In a recent article for the Center for American Progress, Joy Moses lists 10 reasons why cutting poverty programs to address the government’s fiscal issues is a bad idea. Reason number three is that spending on many individual programs is “stagnating or declining.” She cites workforce and job training programs as a prime example:
I went and looked at the OMB spreadsheet she cites as a source and it looks like those numbers make sense, although I wonder if there is a bit of an apple/oranges problem when comparing federal job programs from 1972 with 2012. I’m also not sure why she compares the 2007 investment with 1972’s expenditure, when it looks like job training spending spiked even higher in the late 70s-1980. (I assume there is a good reason, I just don’t know what it is.) But none of that takes away from her overall point, which should be helpful to workforce/job training advocates.

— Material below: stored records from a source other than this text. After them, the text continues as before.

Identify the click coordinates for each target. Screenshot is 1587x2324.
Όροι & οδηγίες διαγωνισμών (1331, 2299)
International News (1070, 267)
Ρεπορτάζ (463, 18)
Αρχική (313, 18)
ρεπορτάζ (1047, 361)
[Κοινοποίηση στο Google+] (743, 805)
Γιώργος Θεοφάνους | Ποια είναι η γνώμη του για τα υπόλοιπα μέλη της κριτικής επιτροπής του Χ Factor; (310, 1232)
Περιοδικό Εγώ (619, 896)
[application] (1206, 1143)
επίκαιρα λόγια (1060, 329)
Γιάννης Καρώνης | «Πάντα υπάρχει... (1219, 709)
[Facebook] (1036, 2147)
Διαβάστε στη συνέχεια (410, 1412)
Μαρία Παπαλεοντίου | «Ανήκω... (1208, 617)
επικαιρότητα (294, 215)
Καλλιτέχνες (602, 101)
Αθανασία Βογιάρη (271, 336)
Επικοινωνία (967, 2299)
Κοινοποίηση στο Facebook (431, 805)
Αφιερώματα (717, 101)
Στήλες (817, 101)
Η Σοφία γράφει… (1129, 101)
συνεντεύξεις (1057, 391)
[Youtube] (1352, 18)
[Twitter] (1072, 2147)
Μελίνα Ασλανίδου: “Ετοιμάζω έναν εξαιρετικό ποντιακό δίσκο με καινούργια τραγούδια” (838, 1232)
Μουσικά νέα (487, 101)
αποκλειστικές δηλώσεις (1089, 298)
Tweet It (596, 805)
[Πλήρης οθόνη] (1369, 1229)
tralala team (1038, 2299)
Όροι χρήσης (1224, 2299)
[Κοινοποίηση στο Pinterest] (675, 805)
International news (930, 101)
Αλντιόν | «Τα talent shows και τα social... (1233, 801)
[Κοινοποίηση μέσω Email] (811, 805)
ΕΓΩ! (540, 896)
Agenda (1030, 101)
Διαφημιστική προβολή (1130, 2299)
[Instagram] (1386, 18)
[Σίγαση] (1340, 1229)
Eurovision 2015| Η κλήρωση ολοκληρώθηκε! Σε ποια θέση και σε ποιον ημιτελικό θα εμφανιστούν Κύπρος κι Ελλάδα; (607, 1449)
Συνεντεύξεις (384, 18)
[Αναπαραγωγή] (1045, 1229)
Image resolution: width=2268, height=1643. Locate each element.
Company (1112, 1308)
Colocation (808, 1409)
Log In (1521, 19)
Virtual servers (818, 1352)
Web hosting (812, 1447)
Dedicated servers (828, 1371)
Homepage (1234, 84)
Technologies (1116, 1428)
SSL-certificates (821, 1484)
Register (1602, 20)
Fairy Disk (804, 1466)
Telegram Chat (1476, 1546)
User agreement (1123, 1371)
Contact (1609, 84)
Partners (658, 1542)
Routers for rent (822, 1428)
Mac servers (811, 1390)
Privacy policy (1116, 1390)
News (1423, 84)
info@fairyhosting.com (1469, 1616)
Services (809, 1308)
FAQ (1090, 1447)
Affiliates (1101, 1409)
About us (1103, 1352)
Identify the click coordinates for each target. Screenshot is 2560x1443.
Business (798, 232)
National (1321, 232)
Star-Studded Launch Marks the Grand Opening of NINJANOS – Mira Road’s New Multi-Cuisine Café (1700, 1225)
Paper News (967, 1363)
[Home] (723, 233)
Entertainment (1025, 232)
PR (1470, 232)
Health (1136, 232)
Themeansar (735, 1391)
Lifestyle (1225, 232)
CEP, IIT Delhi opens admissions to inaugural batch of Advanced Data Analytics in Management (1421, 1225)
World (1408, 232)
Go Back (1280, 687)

One slightly more substantive quibble: I’m not sure that I’d describe federal job training as strictly a “poverty program,” since these services are not exclusively aimed at people living in poverty. In fact, as others have pointed out, low-income people currently represent only about half of those receiving job training or related services with federal adult employment and training funding, despite their increased rates of unemployment. It would be useful (and possibly make her argument even stronger) to look at whether the number of low-income individuals receiving federally funded job training and related services has declined in the same proportion as the overall decline in funding.